Tuesday, January 24, 2006
Things to THINK About/Love them Pharmaceutical Cos.
23 January 2006
NewScientist.com news service
WHAT if there was a drug that helped you do your job better, and your boss was pressuring you to take it, even though it could be bad for your health? There are already drugs that can boost memory or alertness, but whose long-term effects are unknown. Or what if scientists could tell what you were thinking or planning to do before you knew it yourself? Brain scans can now do this. Should these drugs and procedures be regulated - or permitted at all?
That is the inspiration for the "Meeting of minds" project, a brainchild of Belgian organisation the King Baudouin Foundation. For the past two years, a citizens' panel of 126 Europeans from different age groups and backgrounds has been considering the ethical dilemmas emerging from brain science research. This weekend they are meeting in the Belgian capital, Brussels, to finalise their recommendations before presenting them to the European Parliament on 23 January (see "Causes for concern").
"This is something new that we have to deal with from a legislative and social point of view," says Axel Cleeremans, director of the cognitive science research unit at the Free University of Brussels (ULB), who is taking part in this weekend's discussion. Just this week, researchers at the Garvan Institute of Medical Research in Sydney, Australia, revealed the possibility of a genetic test that could predict whether or not someone was likely to develop bipolar disorder (Molecular Psychiatry, DOI: 10.1038/sj.mp4001784), while researchers at the Weizmann Institute of Science in Rehovot, Israel, suggest that injecting immune cells into the brain might slow cognitive decline in old age (Nature Neuroscience, DOI: 10.1038/nn1629).
"We are already performing the equivalent of plastic surgery on the brain," says Cleeremans, through processes such as deep brain stimulation, which is used to treat Parkinson's but can also have an effect on mood and behaviour.

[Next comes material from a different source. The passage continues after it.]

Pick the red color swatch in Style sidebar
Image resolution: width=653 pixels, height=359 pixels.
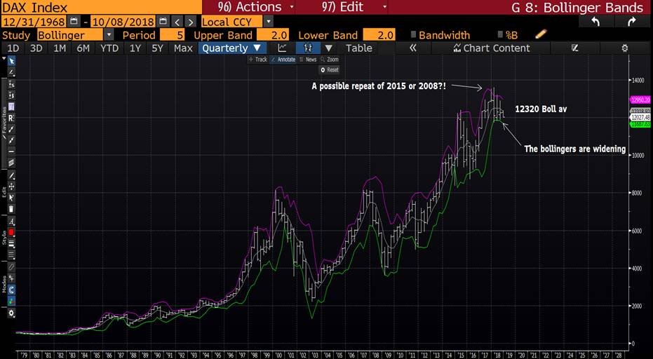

There are big questions to be answered, Cleeremans says: do we really want cognitive enhancement via surgery or medication, and if so how do we regulate it? It is already possible to detect a person's intention or perceptions regardless of whether they are aware of them, and even if they try to cover them up. How will we deal with issues such as privacy and responsibility?
Panel member Sue Burne, a freelance artist from the UK, says some of the most interesting debates have focused on the issue of what it is to be normal: working out where creativity or eccentricity end and illness begins. Another tricky issue is the increasing level of brain disease, including dementia, depression and some brain cancers, which will affect our ageing population. "We are quite happy for many of the wonderful advances," she says.
"The issues were more about fair distribution and access to information." Steven Rose, a neuroscientist from the UK's Open University and an adviser to the project, says the discussions and some of the recommendations put forward by the citizens' panel have been useful. "While some of the recommendations are statements of hope and apple pie, some are more specific and useful. If we have a set of principles, they should be helpful to policy-makers."
Causes for concern
The "Meeting of minds" panel has highlighted several areas that politicians need to pay attention to:
Policy and regulation: Funding fundamental research.
Strengthening patients' rights and the role of citizens in policy and regulation.
Normalcy versus diversity: Discussing the divide between normal and pathological personalities. Dealing with the possibilities of brain enhancement.
Economic pressures: Encouraging research with a low potential for profit. Promoting alternatives to medical treatment.
Access to treatment: Recognising the future burden of brain disease and mental health.
Freedom of choice: Making informed choice and consent possible.